Junk Issuers Jump on Pay-in-Kind Stocks

High-yield bond issuers are increasingly embracing a newfangled security in their quest for capital: "pay-in-kind" preferred stock.

Issuance of these securities, which are issued as stock and can be converted to debt, has swelled dramatically this year and is on track to break last year's record pace.

So-called Pik preferreds allow high-growth companies with hefty short- term cash needs to raise the capital needed to expand their operations without violating debt covenants.

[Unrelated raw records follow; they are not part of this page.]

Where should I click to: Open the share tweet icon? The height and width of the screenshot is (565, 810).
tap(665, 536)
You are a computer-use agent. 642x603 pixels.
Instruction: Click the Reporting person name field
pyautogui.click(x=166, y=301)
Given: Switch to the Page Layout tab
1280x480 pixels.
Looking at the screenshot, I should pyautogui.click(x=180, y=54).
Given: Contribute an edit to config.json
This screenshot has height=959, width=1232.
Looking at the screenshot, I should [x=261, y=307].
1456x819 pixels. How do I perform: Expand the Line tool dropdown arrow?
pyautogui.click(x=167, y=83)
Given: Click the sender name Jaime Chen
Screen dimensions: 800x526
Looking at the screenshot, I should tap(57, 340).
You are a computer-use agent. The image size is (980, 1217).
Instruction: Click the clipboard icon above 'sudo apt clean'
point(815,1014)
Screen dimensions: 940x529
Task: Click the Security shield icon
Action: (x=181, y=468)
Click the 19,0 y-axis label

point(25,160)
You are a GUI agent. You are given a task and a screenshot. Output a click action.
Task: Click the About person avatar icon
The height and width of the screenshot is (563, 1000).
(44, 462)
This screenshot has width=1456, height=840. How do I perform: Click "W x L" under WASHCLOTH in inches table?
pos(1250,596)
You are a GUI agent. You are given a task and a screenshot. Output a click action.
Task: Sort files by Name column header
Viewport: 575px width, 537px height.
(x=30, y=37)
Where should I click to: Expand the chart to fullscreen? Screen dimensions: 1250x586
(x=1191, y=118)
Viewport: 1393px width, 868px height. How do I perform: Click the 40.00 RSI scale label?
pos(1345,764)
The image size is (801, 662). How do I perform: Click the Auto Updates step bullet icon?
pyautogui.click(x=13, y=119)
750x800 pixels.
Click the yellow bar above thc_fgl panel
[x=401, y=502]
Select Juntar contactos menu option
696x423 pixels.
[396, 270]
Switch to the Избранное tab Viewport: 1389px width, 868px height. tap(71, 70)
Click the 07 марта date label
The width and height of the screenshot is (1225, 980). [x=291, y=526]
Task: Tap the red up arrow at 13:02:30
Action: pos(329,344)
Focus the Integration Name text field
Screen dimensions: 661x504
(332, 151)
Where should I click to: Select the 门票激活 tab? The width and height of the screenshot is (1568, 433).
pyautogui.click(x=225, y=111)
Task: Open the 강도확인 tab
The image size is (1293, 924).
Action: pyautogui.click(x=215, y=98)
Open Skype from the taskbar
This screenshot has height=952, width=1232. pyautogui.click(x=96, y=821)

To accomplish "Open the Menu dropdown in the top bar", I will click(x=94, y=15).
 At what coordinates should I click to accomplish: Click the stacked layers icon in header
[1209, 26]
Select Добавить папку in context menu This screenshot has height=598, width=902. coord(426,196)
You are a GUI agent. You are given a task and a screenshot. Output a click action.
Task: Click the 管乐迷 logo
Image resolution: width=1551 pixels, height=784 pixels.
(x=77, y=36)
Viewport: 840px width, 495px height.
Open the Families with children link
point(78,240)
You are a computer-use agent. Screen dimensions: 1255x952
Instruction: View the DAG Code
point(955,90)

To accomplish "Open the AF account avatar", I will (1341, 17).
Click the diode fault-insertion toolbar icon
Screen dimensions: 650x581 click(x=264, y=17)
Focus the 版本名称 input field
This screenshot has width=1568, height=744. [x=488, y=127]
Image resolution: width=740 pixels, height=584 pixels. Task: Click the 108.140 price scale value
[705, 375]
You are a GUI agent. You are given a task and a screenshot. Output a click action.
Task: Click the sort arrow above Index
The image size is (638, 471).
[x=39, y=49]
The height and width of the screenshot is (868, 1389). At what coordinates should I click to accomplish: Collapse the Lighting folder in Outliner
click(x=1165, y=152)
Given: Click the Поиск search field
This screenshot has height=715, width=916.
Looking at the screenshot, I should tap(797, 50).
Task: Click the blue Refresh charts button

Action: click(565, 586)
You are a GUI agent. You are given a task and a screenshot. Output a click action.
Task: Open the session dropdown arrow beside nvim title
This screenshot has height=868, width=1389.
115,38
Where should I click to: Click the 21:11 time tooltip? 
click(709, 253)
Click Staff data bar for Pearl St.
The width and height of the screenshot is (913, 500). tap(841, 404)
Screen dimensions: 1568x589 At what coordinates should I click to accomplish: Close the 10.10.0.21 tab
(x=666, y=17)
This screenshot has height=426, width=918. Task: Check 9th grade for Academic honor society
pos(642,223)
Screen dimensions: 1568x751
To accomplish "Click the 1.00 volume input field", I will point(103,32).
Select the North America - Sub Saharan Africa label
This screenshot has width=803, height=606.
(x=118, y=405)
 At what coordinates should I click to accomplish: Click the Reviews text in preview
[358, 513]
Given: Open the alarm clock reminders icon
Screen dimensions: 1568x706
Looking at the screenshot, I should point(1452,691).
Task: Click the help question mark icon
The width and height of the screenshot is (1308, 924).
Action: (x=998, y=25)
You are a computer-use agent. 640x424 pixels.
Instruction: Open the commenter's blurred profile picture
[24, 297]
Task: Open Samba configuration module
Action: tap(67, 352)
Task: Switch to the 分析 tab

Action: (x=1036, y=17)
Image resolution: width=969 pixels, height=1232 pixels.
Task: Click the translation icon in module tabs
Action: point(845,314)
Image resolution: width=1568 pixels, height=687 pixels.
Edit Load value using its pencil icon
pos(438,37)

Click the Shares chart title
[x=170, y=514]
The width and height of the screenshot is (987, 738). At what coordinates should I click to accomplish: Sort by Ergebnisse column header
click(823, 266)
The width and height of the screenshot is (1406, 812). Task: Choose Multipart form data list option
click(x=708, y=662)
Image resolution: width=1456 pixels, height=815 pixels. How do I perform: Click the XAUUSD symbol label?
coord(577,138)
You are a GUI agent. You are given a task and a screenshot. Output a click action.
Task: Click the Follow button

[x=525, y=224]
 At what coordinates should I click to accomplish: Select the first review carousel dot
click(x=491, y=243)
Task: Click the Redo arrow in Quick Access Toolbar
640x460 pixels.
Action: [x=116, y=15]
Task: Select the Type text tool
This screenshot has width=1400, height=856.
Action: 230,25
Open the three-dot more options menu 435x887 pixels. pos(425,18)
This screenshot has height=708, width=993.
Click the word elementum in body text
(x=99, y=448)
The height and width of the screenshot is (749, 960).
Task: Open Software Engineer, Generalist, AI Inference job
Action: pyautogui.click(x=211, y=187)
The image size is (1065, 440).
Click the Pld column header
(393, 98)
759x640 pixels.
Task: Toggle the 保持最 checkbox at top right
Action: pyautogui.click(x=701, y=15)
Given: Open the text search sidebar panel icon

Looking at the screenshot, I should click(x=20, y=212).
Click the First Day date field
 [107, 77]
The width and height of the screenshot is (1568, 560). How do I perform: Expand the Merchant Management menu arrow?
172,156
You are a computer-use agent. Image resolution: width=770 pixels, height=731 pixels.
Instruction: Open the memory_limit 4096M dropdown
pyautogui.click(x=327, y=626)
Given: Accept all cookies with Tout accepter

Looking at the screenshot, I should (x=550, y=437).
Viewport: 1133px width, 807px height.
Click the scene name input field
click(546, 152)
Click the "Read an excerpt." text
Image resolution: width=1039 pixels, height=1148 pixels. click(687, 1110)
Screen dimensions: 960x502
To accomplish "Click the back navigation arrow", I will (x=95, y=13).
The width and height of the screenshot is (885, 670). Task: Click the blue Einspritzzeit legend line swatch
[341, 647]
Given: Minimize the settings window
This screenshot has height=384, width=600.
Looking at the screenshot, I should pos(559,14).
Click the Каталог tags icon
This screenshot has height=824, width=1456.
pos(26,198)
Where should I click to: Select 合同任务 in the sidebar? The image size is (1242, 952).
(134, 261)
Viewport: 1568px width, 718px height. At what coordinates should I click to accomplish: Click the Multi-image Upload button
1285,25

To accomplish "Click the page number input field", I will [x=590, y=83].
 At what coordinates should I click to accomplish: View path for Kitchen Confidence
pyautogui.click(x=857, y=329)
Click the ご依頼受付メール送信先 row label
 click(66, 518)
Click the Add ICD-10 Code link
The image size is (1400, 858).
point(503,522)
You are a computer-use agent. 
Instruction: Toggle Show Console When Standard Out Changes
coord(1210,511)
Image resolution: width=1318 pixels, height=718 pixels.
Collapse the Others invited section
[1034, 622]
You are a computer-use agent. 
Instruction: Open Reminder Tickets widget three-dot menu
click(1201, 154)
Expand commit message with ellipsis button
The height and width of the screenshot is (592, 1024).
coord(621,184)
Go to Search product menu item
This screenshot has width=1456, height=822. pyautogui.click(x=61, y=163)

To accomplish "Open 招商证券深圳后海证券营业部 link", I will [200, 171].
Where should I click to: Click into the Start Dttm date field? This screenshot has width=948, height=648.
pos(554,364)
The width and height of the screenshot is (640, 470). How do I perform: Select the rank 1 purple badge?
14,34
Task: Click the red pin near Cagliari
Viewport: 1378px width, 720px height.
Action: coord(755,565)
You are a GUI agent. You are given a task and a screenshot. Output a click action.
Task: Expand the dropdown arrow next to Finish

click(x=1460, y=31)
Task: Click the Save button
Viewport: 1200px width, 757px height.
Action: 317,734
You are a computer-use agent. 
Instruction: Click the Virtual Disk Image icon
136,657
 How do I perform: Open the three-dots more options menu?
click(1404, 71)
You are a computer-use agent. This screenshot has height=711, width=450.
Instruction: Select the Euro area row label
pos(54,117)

"Pik preferreds are clearly a legitimized asset class," said Derrick Herndon, head of high-yield sales and trading at TD Securities, "and it makes sense for fast-growing businesses. It allows them to raise junior capital today for expansion, without diluting their equity value."

So far this year $1.46 billion of public and private exchangeable preferred stock has been issued, according to Securities Data Co. Last year issuance reached a record $1.86 billion.

Media, cable, and telecommunications companies, which make up about 30% of the high-yield market, are the most frequent issuers of the securities.

Not surprisingly, the largest underwriters of these instruments are commercial and investment banks with long-standing relationships with media companies, including Bankers Trust New York Corp., CS First Boston, Canadian Imperial Bank of Commerce, and Donaldson Lufkin & Jenrette Inc.

Pik preferreds are particularly relevant for the rapidly growing media and competitive local exchange carriers (CLEC) businesses that are expanding their operations through acquisition or development. Pik issuers and investors say these companies will be able to turn cash flow positive in a couple of years, Mr. Herndon said.

Phelps Hoyt, an analyst with KDP Investment Advisors, a Montpelier, Vt., firm that tracks high-yield bonds, said, "If there's a delay in cash flow from the acquisition, it can give them the flexibility to expand, more so than if straight debt was issued."

Investors say that spreads on these securities are about 150 basis points wider than on traditional high-yield bond issues, but that they are continuing to tighten. Underwriting fees tend to be 3.25% to 3.5%, slightly higher than on straight high-yield bond issues.

One recent issuer of Pik-preferred securities is SFX Broadcasting Inc., the New York-based radio company recently acquired by buyout firm Hicks, Muse, Tate & Furst. As SFX closed an acquisition last year, it had already started eyeing its next target. With that in mind, the company issued $225 million of Pik-preferred securities earlier this year through BT Securities Inc.

"On the plus side, the securities are a cash saver to the corporation. They are also another layer of quasi equity that it can use to leverage off of, and take advantage of, other opportunities," said SFX's Timothy Klahs, director of investor relations.

"On the down side, the market understands its level in the capital structure and charges an appropriate premium."

Investor Harry Resis, who manages about $5 billion of high-yield assets for Kemper High Yield Fund in Chicago, acknowledged that the securities have been outstanding performers that provide good total returns in the short run, but they do have disadvantages.

"In the long run, since they're junior to debt in the capital structure, if the company runs into trouble, the bonds will drop harder and be more difficult to sell," Mr. Resis said. "But in the short run, though, it makes sense for the companies."